• Input for this task:

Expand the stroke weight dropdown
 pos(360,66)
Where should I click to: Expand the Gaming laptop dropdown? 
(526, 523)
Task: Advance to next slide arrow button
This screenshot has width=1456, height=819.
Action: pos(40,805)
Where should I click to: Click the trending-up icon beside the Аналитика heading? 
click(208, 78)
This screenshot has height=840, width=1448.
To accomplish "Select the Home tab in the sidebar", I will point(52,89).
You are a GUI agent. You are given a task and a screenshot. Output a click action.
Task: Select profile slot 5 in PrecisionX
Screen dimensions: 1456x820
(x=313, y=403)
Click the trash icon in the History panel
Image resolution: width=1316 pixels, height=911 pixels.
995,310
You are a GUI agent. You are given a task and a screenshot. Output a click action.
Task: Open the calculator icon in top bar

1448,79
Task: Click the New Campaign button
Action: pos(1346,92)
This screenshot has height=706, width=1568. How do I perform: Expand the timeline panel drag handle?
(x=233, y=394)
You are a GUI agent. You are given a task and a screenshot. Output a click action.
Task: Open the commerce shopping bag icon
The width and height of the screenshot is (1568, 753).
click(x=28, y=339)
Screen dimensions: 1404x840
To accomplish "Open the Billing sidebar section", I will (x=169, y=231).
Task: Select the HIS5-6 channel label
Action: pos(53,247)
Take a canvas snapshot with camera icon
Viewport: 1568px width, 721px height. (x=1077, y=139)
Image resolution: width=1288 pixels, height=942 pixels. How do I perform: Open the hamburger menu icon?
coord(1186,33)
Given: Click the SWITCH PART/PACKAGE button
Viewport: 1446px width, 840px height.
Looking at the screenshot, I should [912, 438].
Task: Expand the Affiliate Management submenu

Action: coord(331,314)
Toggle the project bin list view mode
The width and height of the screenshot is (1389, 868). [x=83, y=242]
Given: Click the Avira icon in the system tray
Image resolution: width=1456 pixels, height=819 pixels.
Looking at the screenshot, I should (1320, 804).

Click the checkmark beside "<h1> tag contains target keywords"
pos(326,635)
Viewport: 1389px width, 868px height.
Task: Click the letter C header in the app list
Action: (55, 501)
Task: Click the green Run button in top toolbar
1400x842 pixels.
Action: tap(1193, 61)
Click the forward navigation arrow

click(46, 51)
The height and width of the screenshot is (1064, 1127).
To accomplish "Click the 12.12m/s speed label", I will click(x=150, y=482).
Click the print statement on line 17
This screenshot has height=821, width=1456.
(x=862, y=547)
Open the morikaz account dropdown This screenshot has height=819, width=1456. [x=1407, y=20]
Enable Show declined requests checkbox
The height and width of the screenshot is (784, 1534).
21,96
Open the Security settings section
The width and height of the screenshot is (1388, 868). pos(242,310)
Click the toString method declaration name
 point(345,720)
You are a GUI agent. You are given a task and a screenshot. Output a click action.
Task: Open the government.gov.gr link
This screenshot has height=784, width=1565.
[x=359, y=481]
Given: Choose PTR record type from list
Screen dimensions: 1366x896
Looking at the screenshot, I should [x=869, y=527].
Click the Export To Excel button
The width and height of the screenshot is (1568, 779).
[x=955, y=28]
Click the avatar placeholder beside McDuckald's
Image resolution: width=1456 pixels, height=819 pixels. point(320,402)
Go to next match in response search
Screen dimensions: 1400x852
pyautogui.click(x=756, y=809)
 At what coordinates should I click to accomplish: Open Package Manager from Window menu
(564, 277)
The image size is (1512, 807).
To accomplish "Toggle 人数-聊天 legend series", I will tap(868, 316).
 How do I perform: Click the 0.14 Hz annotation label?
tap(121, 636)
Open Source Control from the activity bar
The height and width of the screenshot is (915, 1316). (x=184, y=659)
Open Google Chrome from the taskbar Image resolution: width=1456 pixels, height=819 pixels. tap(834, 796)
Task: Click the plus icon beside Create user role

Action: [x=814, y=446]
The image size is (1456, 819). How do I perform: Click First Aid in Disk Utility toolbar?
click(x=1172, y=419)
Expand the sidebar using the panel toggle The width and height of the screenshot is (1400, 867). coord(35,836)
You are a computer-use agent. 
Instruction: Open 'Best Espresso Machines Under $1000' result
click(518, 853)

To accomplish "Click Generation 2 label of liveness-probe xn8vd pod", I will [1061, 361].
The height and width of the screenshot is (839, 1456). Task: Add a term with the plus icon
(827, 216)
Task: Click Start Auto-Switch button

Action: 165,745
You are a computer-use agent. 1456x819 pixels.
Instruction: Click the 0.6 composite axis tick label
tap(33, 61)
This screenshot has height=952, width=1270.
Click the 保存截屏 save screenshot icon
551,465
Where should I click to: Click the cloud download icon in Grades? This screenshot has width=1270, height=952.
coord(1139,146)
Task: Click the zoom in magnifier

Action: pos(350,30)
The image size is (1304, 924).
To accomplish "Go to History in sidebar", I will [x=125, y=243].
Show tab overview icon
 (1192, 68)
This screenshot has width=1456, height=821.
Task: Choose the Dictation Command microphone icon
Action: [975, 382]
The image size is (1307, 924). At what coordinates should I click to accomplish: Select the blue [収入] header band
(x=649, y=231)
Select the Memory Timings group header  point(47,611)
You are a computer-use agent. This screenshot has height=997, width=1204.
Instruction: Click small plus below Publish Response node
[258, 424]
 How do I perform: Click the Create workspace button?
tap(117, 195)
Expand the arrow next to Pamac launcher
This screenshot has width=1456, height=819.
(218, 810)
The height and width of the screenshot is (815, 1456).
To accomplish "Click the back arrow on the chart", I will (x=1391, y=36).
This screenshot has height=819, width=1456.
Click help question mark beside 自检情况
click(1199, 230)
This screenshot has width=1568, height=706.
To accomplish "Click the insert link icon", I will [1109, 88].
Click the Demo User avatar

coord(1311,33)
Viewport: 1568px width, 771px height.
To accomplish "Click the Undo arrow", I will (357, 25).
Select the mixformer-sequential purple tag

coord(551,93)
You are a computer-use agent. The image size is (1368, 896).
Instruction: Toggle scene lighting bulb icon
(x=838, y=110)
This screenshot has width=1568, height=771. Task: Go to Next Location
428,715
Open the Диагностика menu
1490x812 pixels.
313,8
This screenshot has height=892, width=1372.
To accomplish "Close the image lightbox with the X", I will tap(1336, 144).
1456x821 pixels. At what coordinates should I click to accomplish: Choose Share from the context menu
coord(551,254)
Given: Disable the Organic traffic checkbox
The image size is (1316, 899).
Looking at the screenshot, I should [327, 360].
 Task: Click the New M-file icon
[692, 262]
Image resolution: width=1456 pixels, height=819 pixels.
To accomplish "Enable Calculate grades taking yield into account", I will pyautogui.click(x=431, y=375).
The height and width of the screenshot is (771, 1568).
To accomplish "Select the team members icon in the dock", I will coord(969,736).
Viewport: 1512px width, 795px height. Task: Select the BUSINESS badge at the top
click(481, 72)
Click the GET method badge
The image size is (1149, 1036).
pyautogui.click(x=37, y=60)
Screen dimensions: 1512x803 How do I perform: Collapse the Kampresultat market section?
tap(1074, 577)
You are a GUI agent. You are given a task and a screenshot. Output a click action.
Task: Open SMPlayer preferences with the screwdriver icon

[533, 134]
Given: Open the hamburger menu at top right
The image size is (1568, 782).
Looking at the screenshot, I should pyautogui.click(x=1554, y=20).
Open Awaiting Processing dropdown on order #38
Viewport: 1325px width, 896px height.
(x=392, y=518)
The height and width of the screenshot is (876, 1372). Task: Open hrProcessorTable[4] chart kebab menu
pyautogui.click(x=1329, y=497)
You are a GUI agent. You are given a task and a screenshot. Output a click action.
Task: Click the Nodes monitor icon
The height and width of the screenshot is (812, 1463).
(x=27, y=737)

• Requirement:
Please print the records above exactly, leaving nothing out.

• Result for this exercise:
Expand the stroke weight dropdown
 pos(360,66)
Where should I click to: Expand the Gaming laptop dropdown? 
(526, 523)
Task: Advance to next slide arrow button
This screenshot has width=1456, height=819.
Action: pos(40,805)
Where should I click to: Click the trending-up icon beside the Аналитика heading? 
click(208, 78)
This screenshot has height=840, width=1448.
To accomplish "Select the Home tab in the sidebar", I will point(52,89).
You are a GUI agent. You are given a task and a screenshot. Output a click action.
Task: Select profile slot 5 in PrecisionX
Screen dimensions: 1456x820
(x=313, y=403)
Click the trash icon in the History panel
Image resolution: width=1316 pixels, height=911 pixels.
995,310
You are a GUI agent. You are given a task and a screenshot. Output a click action.
Task: Open the calculator icon in top bar

1448,79
Task: Click the New Campaign button
Action: pos(1346,92)
This screenshot has height=706, width=1568. How do I perform: Expand the timeline panel drag handle?
(x=233, y=394)
You are a GUI agent. You are given a task and a screenshot. Output a click action.
Task: Open the commerce shopping bag icon
The width and height of the screenshot is (1568, 753).
click(x=28, y=339)
Screen dimensions: 1404x840
To accomplish "Open the Billing sidebar section", I will (x=169, y=231).
Task: Select the HIS5-6 channel label
Action: pos(53,247)
Take a canvas snapshot with camera icon
Viewport: 1568px width, 721px height. (x=1077, y=139)
Image resolution: width=1288 pixels, height=942 pixels. How do I perform: Open the hamburger menu icon?
coord(1186,33)
Given: Click the SWITCH PART/PACKAGE button
Viewport: 1446px width, 840px height.
Looking at the screenshot, I should [912, 438].
Task: Expand the Affiliate Management submenu

Action: coord(331,314)
Toggle the project bin list view mode
The width and height of the screenshot is (1389, 868). [x=83, y=242]
Given: Click the Avira icon in the system tray
Image resolution: width=1456 pixels, height=819 pixels.
Looking at the screenshot, I should (1320, 804).

Click the checkmark beside "<h1> tag contains target keywords"
pos(326,635)
Viewport: 1389px width, 868px height.
Task: Click the letter C header in the app list
Action: (55, 501)
Task: Click the green Run button in top toolbar
1400x842 pixels.
Action: tap(1193, 61)
Click the forward navigation arrow

click(46, 51)
The height and width of the screenshot is (1064, 1127).
To accomplish "Click the 12.12m/s speed label", I will click(x=150, y=482).
Click the print statement on line 17
This screenshot has height=821, width=1456.
(x=862, y=547)
Open the morikaz account dropdown This screenshot has height=819, width=1456. [x=1407, y=20]
Enable Show declined requests checkbox
The height and width of the screenshot is (784, 1534).
21,96
Open the Security settings section
The width and height of the screenshot is (1388, 868). pos(242,310)
Click the toString method declaration name
 point(345,720)
You are a GUI agent. You are given a task and a screenshot. Output a click action.
Task: Open the government.gov.gr link
This screenshot has height=784, width=1565.
[x=359, y=481]
Given: Choose PTR record type from list
Screen dimensions: 1366x896
Looking at the screenshot, I should [x=869, y=527].
Click the Export To Excel button
The width and height of the screenshot is (1568, 779).
[x=955, y=28]
Click the avatar placeholder beside McDuckald's
Image resolution: width=1456 pixels, height=819 pixels. point(320,402)
Go to next match in response search
Screen dimensions: 1400x852
pyautogui.click(x=756, y=809)
 At what coordinates should I click to accomplish: Open Package Manager from Window menu
(564, 277)
The image size is (1512, 807).
To accomplish "Toggle 人数-聊天 legend series", I will tap(868, 316).
 How do I perform: Click the 0.14 Hz annotation label?
tap(121, 636)
Open Source Control from the activity bar
The height and width of the screenshot is (915, 1316). (x=184, y=659)
Open Google Chrome from the taskbar Image resolution: width=1456 pixels, height=819 pixels. tap(834, 796)
Task: Click the plus icon beside Create user role

Action: [x=814, y=446]
The image size is (1456, 819). How do I perform: Click First Aid in Disk Utility toolbar?
click(x=1172, y=419)
Expand the sidebar using the panel toggle The width and height of the screenshot is (1400, 867). coord(35,836)
You are a computer-use agent. 
Instruction: Open 'Best Espresso Machines Under $1000' result
click(518, 853)

To accomplish "Click Generation 2 label of liveness-probe xn8vd pod", I will [1061, 361].
The height and width of the screenshot is (839, 1456). Task: Add a term with the plus icon
(827, 216)
Task: Click Start Auto-Switch button

Action: 165,745
You are a computer-use agent. 1456x819 pixels.
Instruction: Click the 0.6 composite axis tick label
tap(33, 61)
This screenshot has height=952, width=1270.
Click the 保存截屏 save screenshot icon
551,465
Where should I click to: Click the cloud download icon in Grades? This screenshot has width=1270, height=952.
coord(1139,146)
Task: Click the zoom in magnifier

Action: pos(350,30)
The image size is (1304, 924).
To accomplish "Go to History in sidebar", I will [x=125, y=243].
Show tab overview icon
 (1192, 68)
This screenshot has width=1456, height=821.
Task: Choose the Dictation Command microphone icon
Action: [975, 382]
The image size is (1307, 924). At what coordinates should I click to accomplish: Select the blue [収入] header band
(x=649, y=231)
Select the Memory Timings group header  point(47,611)
You are a computer-use agent. This screenshot has height=997, width=1204.
Instruction: Click small plus below Publish Response node
[258, 424]
 How do I perform: Click the Create workspace button?
tap(117, 195)
Expand the arrow next to Pamac launcher
This screenshot has width=1456, height=819.
(218, 810)
The height and width of the screenshot is (815, 1456).
To accomplish "Click the back arrow on the chart", I will (x=1391, y=36).
This screenshot has height=819, width=1456.
Click help question mark beside 自检情况
click(1199, 230)
This screenshot has width=1568, height=706.
To accomplish "Click the insert link icon", I will [1109, 88].
Click the Demo User avatar

coord(1311,33)
Viewport: 1568px width, 771px height.
To accomplish "Click the Undo arrow", I will (357, 25).
Select the mixformer-sequential purple tag

coord(551,93)
You are a computer-use agent. The image size is (1368, 896).
Instruction: Toggle scene lighting bulb icon
(x=838, y=110)
This screenshot has width=1568, height=771. Task: Go to Next Location
428,715
Open the Диагностика menu
1490x812 pixels.
313,8
This screenshot has height=892, width=1372.
To accomplish "Close the image lightbox with the X", I will tap(1336, 144).
1456x821 pixels. At what coordinates should I click to accomplish: Choose Share from the context menu
coord(551,254)
Given: Disable the Organic traffic checkbox
The image size is (1316, 899).
Looking at the screenshot, I should [327, 360].
 Task: Click the New M-file icon
[692, 262]
Image resolution: width=1456 pixels, height=819 pixels.
To accomplish "Enable Calculate grades taking yield into account", I will pyautogui.click(x=431, y=375).
The height and width of the screenshot is (771, 1568).
To accomplish "Select the team members icon in the dock", I will coord(969,736).
Viewport: 1512px width, 795px height. Task: Select the BUSINESS badge at the top
click(481, 72)
Click the GET method badge
The image size is (1149, 1036).
pyautogui.click(x=37, y=60)
Screen dimensions: 1512x803 How do I perform: Collapse the Kampresultat market section?
tap(1074, 577)
You are a GUI agent. You are given a task and a screenshot. Output a click action.
Task: Open SMPlayer preferences with the screwdriver icon

[533, 134]
Given: Open the hamburger menu at top right
The image size is (1568, 782).
Looking at the screenshot, I should pyautogui.click(x=1554, y=20).
Open Awaiting Processing dropdown on order #38
Viewport: 1325px width, 896px height.
(x=392, y=518)
The height and width of the screenshot is (876, 1372). Task: Open hrProcessorTable[4] chart kebab menu
pyautogui.click(x=1329, y=497)
You are a GUI agent. You are given a task and a screenshot. Output a click action.
Task: Click the Nodes monitor icon
The height and width of the screenshot is (812, 1463).
(x=27, y=737)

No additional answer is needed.